As previously mentioned, pain can be expected after a root canal as the healing process is underway. The regular tenderness is quite common, but this should disappear after a few days. Note though that for some people, the pain lingers, making it difficult for them to chew, talk, or even just run their tongue over the affected area. Reasons for this vary but may include complications with the procedure. Chances are there are still remaining abscesses or infected tooth in the mouth, or the new filling hasn’t completely healed inside. With the improvements of technology however, this is rarely the case. More often than not, the pain is caused by the following:
- Teeth grinding, often done unconsciously, can put undue pressure on the teeth. Instead of the surgery healing nicely, the inflamed gums are interrupted, therefore preventing them from healing completely.
- Chewing or eating the wrong kind of food can also cause pain after a root canal. Ideally, your food choices after the surgery should be confined to soft food items.
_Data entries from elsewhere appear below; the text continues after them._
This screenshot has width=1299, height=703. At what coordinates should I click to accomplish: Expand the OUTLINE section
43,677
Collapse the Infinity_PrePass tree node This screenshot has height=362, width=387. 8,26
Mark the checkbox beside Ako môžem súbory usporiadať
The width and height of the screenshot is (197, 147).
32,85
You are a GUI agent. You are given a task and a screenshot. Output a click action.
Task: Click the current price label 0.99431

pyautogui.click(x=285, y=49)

In fact, it’s a good idea NOT to chew or bite on the infected tooth, focusing you chewing on the unaffected area.
How long should it take for the pain to subside?
The pain should subside after a few days, each day being more bearable than the last. If the pain persists for more than 2 or 3 days and does not decrease in intensity, contacting your dentist is a good idea. Note that a root canal is often followed by several other sessions as your dentist checks to make sure that the filling is adhering properly to the teeth.
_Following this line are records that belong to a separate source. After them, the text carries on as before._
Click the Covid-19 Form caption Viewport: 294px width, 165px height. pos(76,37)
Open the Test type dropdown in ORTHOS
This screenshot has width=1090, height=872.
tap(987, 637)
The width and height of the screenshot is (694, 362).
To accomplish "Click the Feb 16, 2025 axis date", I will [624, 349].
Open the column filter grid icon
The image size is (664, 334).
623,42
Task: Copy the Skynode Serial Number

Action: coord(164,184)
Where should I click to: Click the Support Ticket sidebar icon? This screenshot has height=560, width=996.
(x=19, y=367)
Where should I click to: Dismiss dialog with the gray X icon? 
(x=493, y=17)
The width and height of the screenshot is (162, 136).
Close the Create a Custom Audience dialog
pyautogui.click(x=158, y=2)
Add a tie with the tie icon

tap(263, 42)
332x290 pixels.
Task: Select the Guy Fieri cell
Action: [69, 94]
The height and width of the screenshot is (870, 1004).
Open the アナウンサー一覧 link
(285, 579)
What are the symptoms of a failing root canal?
Pain is the most obvious symptom of a failing root canal surgery. It’s important to keep in mind though that this could occur months or years after the surgery – hence the importance of checking in with your dentist to prevent future complications. Symptoms are no different from the original signs of a root canal problem. You’ll experience pain, swelling of the gums, mobility of the teeth, and even pus in some cases. It is strongly suggested that if you experience anything unusual on your teeth after root canal surgery, visit the dentist at once even if you’re not experiencing any pain. On the other hand, a successful root canal treatment is typically safe from these symptoms.
How to reduce tooth pain after a root canal?
The good news is that you don’t have to suffer through the pain of root canal after surgery. The pain can be minimized to the point where it becomes bearable through the use of different methods. Following are some techniques you can try out:
- Painkillers are obviously the first thing you can try. Consult your dentist as to the type of medications you can use and how often. This should help numb the pain as the root canal goes through the healing process.
- Avoid food items that are very hot or very cold. Instead, opt for something in between, focusing on soft food items or soup so that you won’t have to chew on anything.
- Brush and floss as usual, but extreme care is strongly suggested. Inquire as to whether you can use a mouthwash to replace brushing for oral care.
- Lastly, don’t play with your teeth! You might be compelled to constantly run your tongue over it, but resist the temptation!